Tremaro i boschi di Fenicia, e i fiumi Dal Libano cadenti Di sanguigno color tinsero l'onde; E voi, sidonie ninfe, umide il lumi
Di lagrime dolenti, L'erbose abbandonaste amiche sponde, Quando da le frondifere Piagge vedeste la divina Astarte
Empier di lutto le caverne ombrifere; E l'auree chiome sparte Sveller co l'ugna, ed abbracciar del bianco Svenato Adon l'orrida piaga e il fianco.
Quindi l'annua da noi memoria triste Piangendo or si rinnova Ne la verde serena età de l'anno; E flagelli e ululati e voci miste
Di gemiti fan nuova Di tenera pietà mostra e d'affanno Intorno al finto e squallido Adone steso nel mortal feretro;
E a te l'immago del cadaver pallido, A te il lugubre e tetro, O Astarte, si consacra onor solenne, A te cinta or di raggi ed or di penne.
Vaga e cara a gli Dei beblide riva, Cui per lo mar crudele Da i lidi sacri a l'immortale Ammone Contesta urna di giunchi al porto arriva
Senza nocchier, né vele, Nunzia felice del risorto Adone. I venticelli tumidi Del fiato molle de' cedrini fiori
Volin a te dintorno, e i vapor umidi Sgombrin coi dolci odori; Né fra quante Nettun co l'onde serra, Sia di te più felice altra mai terra.
Chi del morir del nume, e del celeste Risorger suo repente Può l'alto penetrare ordin alterno?

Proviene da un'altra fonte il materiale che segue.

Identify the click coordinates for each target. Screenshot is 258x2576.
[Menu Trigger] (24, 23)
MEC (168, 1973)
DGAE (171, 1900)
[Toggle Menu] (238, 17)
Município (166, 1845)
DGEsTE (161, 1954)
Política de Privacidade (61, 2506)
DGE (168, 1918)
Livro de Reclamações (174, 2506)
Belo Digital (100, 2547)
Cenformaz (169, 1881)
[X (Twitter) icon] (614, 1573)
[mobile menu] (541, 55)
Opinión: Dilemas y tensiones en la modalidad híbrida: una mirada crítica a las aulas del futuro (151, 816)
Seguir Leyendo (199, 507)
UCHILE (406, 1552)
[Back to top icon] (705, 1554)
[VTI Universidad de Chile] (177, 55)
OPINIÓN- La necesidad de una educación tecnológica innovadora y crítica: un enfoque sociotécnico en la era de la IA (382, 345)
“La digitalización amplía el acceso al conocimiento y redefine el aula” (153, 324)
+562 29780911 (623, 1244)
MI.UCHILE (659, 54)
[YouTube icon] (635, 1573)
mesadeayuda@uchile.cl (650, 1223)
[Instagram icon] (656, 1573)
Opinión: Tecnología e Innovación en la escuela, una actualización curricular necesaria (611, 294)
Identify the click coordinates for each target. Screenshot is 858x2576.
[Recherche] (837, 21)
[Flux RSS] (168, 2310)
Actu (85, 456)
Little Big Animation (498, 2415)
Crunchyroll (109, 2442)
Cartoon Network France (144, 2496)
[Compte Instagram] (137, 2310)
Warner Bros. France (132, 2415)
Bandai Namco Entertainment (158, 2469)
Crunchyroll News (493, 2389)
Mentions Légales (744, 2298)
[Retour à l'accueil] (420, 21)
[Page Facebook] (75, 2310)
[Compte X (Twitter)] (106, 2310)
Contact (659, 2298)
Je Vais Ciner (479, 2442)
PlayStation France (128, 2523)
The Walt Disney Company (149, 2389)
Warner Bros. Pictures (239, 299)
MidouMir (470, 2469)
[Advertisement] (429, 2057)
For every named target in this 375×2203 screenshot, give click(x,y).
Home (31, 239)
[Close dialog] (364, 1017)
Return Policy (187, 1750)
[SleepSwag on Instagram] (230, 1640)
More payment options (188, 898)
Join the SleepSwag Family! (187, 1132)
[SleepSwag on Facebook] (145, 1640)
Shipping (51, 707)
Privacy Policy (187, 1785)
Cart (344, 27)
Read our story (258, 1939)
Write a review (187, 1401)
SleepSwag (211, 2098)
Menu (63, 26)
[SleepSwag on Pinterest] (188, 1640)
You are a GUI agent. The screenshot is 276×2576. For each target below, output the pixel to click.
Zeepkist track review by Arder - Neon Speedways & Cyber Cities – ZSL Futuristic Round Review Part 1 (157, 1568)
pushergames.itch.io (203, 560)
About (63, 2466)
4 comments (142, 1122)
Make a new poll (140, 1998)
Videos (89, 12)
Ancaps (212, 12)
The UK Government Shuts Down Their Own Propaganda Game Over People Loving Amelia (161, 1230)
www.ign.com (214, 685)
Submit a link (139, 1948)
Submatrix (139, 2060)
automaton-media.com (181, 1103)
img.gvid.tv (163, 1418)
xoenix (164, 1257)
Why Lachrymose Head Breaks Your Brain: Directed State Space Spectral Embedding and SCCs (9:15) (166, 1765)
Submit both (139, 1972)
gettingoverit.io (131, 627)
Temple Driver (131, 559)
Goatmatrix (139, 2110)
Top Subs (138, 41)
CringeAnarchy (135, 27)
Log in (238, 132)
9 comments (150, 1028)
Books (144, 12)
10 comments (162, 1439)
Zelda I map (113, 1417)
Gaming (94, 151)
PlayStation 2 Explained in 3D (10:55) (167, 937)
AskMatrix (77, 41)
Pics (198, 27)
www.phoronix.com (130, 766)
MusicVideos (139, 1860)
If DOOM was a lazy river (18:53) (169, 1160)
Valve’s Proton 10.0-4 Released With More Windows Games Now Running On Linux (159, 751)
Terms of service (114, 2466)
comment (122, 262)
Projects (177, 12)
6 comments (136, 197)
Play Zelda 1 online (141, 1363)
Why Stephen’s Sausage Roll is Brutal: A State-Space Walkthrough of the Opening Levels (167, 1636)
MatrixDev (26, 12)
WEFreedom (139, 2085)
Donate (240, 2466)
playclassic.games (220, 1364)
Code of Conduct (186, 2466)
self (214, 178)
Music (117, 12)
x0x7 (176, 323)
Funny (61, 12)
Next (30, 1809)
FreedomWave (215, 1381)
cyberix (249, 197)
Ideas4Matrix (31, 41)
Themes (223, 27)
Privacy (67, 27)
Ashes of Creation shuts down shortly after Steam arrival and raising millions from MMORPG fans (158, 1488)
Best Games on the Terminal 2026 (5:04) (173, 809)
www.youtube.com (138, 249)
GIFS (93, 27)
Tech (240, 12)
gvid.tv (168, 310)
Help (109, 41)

Forse s'adombra nel mistero, e in queste
Vie dubbie a nostra mente Il vario corso del pianeta eterno, Che ne l'oscura ed orrida Bruma da noi ritorce il carro, e torna
Seco traendo la stagion più florida Del atauro ad infiammar le aurate corna; E muore ove i suoi rai con debil forza Vibra, e rinasce ove l'ardor rinforza.
Adone, amor de l'alma dea più bella, O del fenicio altare Tal nome i voti a te porti più pronti; O più ti piaccia in idumea favella
Tammo chiamarti, e l'are Verderti erette in Sion su i monti In fra le nubi e l'iride; O goda che l'Egitto ognor t'invochi
Nel coperto di lin busto d'Osiride: Tu in mezzo a l'ostie pingui e a i puri fochi Risorgi a noi fra i canti e le carole Col nuovo Sol lucido a par del sole.